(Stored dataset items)

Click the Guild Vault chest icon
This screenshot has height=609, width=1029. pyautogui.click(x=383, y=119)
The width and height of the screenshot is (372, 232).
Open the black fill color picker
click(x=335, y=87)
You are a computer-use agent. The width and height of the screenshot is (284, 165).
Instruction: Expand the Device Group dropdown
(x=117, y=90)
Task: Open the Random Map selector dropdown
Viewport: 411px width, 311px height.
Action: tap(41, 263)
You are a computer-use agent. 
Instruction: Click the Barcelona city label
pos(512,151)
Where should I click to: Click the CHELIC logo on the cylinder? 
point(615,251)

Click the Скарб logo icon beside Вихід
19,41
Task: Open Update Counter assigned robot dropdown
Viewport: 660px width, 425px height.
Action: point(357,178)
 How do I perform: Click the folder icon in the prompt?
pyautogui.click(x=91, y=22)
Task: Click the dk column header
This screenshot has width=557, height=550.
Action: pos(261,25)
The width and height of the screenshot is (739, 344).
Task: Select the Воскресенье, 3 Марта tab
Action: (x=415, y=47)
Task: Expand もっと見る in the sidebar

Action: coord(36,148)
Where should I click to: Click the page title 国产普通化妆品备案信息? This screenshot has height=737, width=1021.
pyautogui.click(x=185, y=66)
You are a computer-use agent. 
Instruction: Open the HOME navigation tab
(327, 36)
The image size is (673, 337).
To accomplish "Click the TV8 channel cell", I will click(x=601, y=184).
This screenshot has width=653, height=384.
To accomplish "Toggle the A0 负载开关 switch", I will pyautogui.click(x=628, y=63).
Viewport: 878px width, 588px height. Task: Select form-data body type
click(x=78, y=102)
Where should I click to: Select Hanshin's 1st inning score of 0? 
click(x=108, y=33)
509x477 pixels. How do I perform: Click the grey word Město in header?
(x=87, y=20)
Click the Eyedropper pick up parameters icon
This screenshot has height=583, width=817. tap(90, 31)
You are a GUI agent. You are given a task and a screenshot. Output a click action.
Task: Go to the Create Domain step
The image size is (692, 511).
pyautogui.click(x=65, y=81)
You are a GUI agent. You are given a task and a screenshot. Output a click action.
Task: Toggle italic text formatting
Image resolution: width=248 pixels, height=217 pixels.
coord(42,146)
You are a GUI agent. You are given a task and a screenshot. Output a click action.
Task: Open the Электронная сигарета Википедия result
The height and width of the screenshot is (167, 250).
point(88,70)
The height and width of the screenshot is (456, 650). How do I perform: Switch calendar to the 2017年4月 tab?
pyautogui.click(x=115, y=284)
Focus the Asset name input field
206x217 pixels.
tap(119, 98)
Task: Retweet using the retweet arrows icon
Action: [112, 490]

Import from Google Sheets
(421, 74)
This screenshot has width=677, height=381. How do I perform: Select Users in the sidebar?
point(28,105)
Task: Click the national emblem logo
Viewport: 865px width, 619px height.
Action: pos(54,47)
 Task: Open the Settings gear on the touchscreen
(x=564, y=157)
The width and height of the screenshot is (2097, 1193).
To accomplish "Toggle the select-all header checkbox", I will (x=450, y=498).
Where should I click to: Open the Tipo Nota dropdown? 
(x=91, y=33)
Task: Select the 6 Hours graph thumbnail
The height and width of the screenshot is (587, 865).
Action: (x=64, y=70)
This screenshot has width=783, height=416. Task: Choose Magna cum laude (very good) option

### Task statement:
Rewrite the records from the first line down through the line holding "click(x=335, y=87)", both included, with "black" changed to "white" and nothing else altered.

### Result of this task:
Click the Guild Vault chest icon
This screenshot has height=609, width=1029. pyautogui.click(x=383, y=119)
The width and height of the screenshot is (372, 232).
Open the white fill color picker
click(x=335, y=87)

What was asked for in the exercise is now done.